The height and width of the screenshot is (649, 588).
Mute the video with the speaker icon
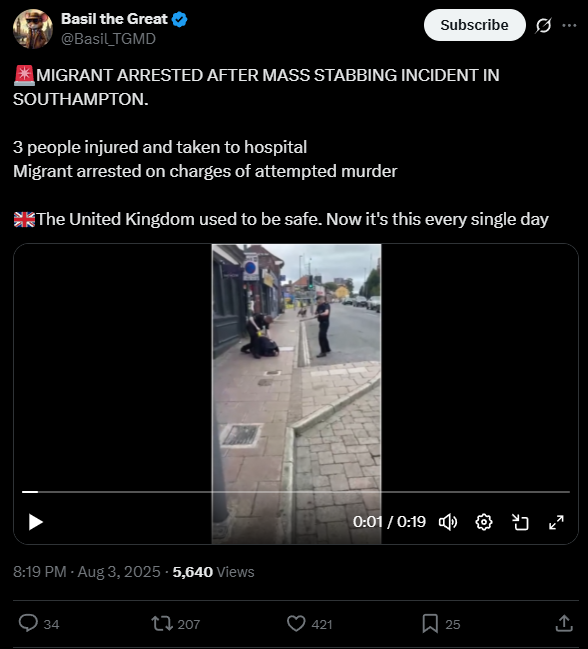click(x=448, y=522)
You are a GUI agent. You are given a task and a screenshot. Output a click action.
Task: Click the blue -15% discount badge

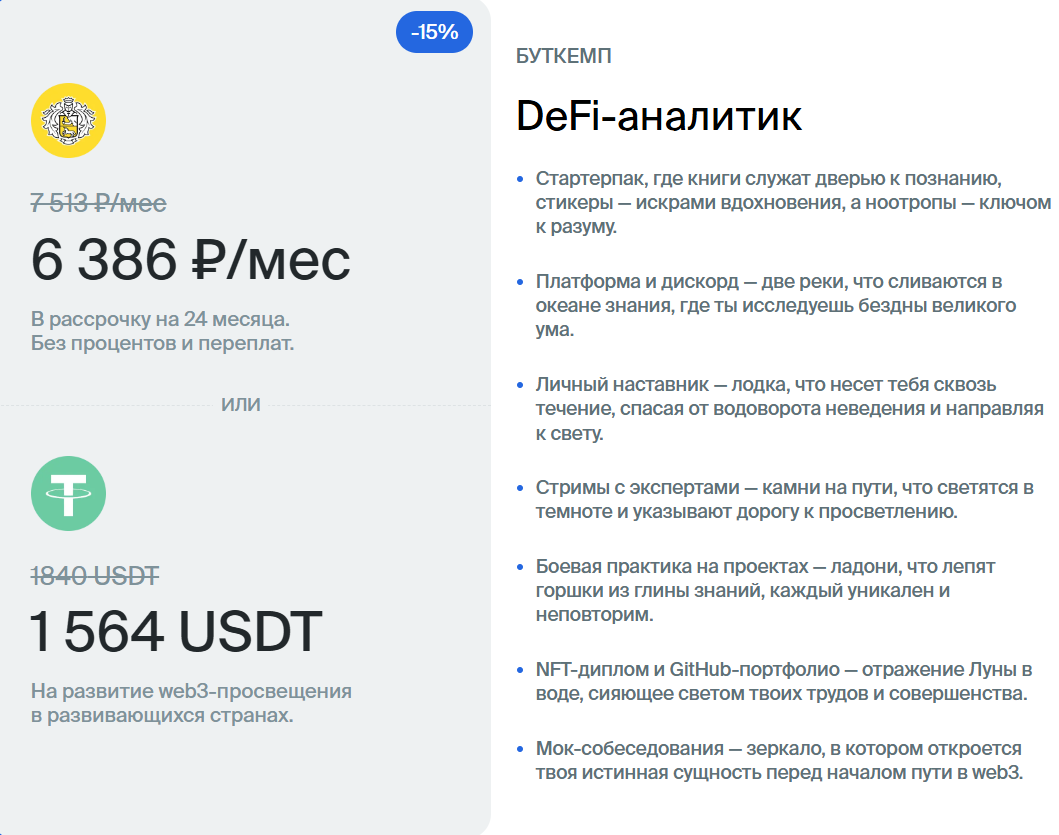[434, 32]
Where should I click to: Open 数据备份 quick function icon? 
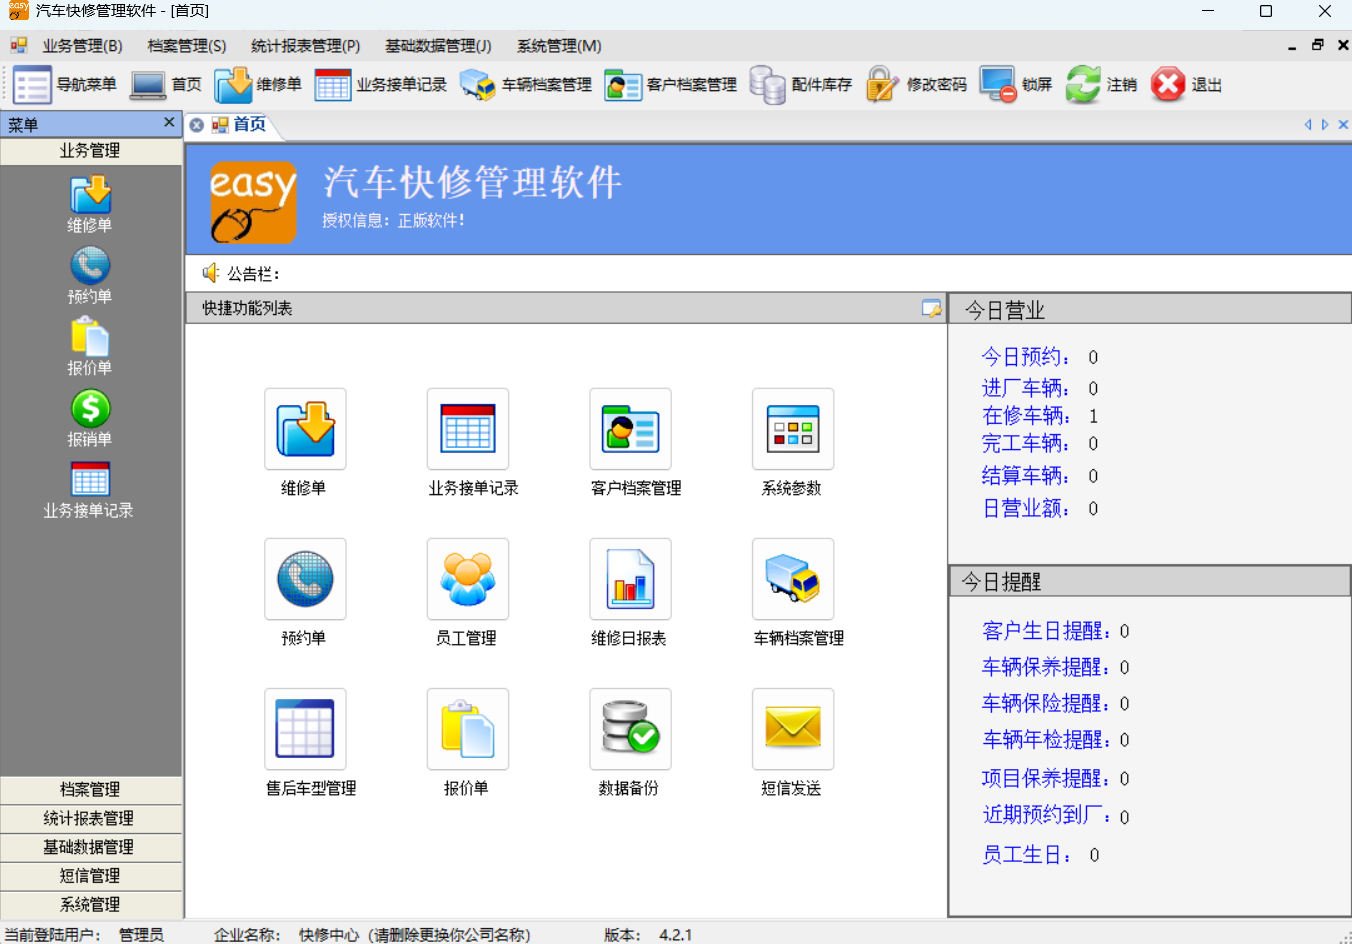(630, 729)
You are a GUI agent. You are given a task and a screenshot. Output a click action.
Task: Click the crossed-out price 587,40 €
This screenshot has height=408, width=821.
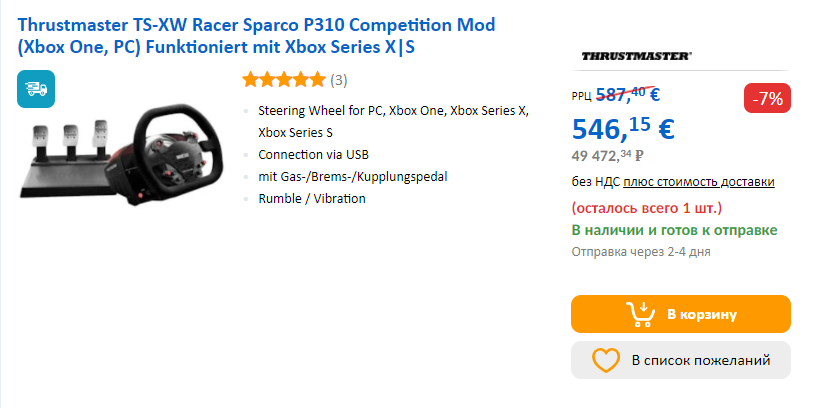[627, 95]
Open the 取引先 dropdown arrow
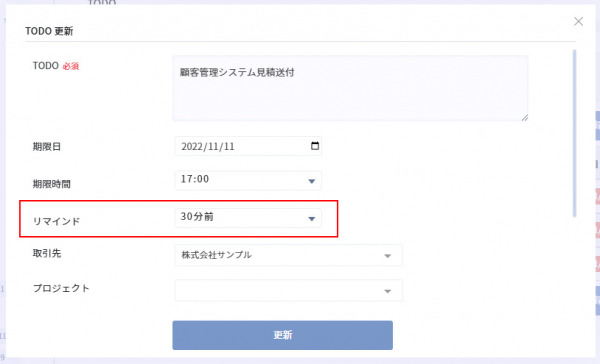 pos(387,256)
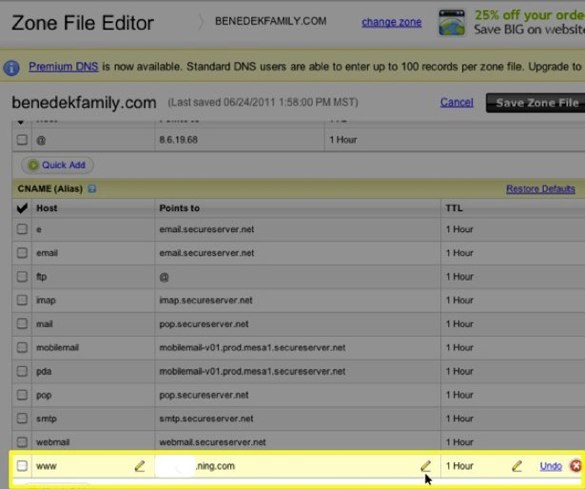585x489 pixels.
Task: Click the Save Zone File button
Action: 535,103
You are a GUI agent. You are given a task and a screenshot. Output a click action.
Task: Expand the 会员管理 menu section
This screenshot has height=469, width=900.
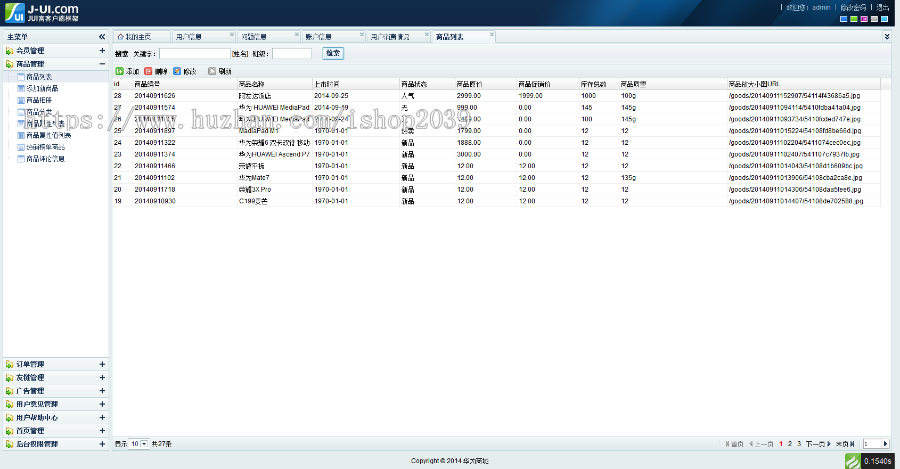(102, 50)
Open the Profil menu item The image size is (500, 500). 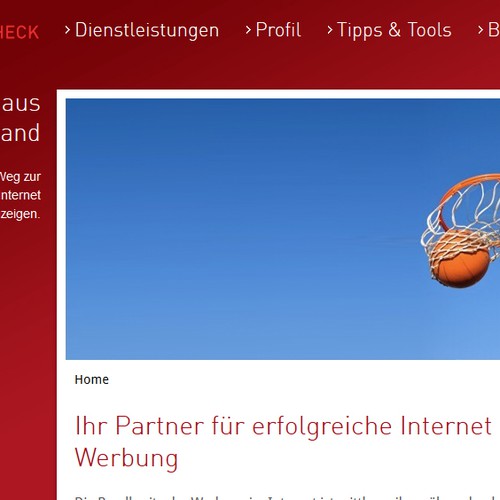tap(278, 30)
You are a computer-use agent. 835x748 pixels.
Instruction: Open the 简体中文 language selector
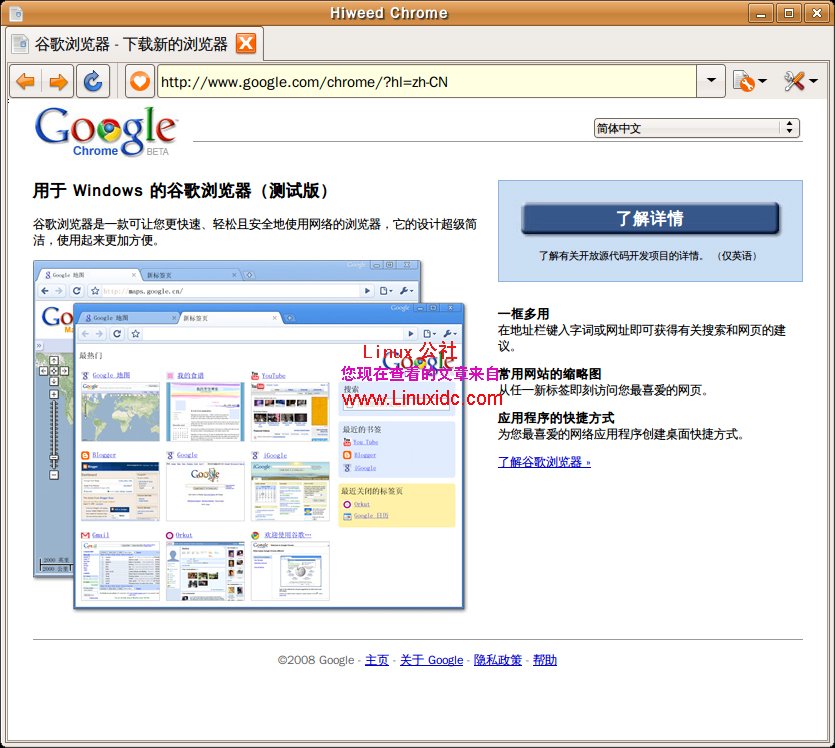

PROBLEM REQUIREMENTS: When the line containing "You are a computer-use agent. 835x748 pixels." has been located, retype it and each line after it through the end of the records, excluding the pictures and adding nothing else.

RESPONSE TO THIS EXERCISE:
You are a computer-use agent. 835x748 pixels.
Instruction: Open the 简体中文 language selector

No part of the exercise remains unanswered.